(※画像はイメージです/PIXTA)

「少子高齢化」の波はいたるところに弊害をもたらしますが、実際、数値で見るとどれほどまで進んでいるのでしょうか。また、「少子高齢化」に伴い人口が減少するなか、なぜか住宅は増え続けているという現象があります。現代の「人」と「住まい」についてデータをもとに解説します。

人口減少の一方で増えていく住宅

総人口が右肩さがりで減少し続けている一方で、住宅は増加しているという側面があります。総務省が公表している、下記の図4をご覧ください。

 

【図4】総住宅数及び増加率の推移(昭和38年~平成30年)

 

数年前になりますが、平成30年10月1日おける総住宅数は6,242万戸、平成25年と比較して、179万戸増加していることが分かります。

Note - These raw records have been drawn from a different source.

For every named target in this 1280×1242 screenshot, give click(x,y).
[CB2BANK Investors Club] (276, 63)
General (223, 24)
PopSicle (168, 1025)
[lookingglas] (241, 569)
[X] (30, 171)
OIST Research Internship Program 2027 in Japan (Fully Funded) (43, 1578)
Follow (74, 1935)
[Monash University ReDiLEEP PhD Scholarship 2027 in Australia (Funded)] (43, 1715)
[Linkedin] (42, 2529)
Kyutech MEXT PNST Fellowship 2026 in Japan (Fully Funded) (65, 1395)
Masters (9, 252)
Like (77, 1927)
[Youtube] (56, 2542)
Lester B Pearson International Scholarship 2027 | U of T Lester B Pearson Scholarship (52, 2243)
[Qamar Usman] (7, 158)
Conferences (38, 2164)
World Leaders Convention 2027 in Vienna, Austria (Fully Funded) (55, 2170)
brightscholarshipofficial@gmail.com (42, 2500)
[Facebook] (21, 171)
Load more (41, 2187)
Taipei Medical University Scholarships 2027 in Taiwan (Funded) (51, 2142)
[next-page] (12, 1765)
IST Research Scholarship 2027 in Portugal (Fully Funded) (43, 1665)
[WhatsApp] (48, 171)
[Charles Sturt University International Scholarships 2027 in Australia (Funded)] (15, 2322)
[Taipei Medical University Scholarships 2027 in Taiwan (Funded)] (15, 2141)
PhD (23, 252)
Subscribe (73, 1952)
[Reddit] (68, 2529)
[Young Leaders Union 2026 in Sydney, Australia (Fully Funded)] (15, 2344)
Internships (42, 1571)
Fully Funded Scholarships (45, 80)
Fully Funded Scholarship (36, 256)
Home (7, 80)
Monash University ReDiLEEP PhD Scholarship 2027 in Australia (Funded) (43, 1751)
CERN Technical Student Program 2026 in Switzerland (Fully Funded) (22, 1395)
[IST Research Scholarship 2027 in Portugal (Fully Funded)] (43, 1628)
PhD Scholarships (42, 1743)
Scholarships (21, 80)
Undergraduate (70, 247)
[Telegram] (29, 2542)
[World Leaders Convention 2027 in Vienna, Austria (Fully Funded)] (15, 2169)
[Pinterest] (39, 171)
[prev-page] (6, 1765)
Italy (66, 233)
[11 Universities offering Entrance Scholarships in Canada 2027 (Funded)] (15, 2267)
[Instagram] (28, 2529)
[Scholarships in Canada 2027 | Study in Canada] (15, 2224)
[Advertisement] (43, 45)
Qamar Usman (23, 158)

昭和63年から平成30年までの30年間で 2041万戸、48.6%増加しています。

 

住宅に住む人間の数は増加しているのに、住宅そのものは増え続けているとは、いったいどういうことなのでしょうか。図5をご覧ください。

 

     【図5】空き家数及び空き家率の推移

 

図5を確認すると、平成30年空き家は846万戸であり、平成25年と比較して26万戸
(3.2%)増加していることが分かります。空家数は昭和63年を起点に増加の一途を辿っており、平成30年までの30年間で、延べ452万戸(114.7%)増加しています。

 

なぜ、このような現象が起きるのでしょうか。

 

様々な要因が考えられますが、1つは住宅・建設業者の収益構造に無理が生じていることが挙げられます。賃貸住宅よりも分譲マンションや建売住宅の方が効率的に利益を得ることができるため、新しい住宅を建築し続け、それらの営業に力を入れ売り続けるというのが利益を最大化するロールモデルとなっているためです。

 

また、政府の政策もまた、住宅過多に寄与しています。近年は中古住宅の購入を後押しとなる政策も徐々に増えてきています。ですが、かつては補助金や住宅ローン減税などの処置は新築住宅の購入を後押しするものに偏っていたことも一因です。

 

住宅利用されていない空き家がこのまま増え続ければ、廃墟が増え、それらの始末に多額のコストがかかります。さらに。廃墟が増えると治安が悪化するというデータもあり、決して喜ばしい現象とは言えません。目先の利益ではなく、永続性のある住宅売買のビジネスモデルを新たに創り出す時がきていると言えるのではないでしょうか。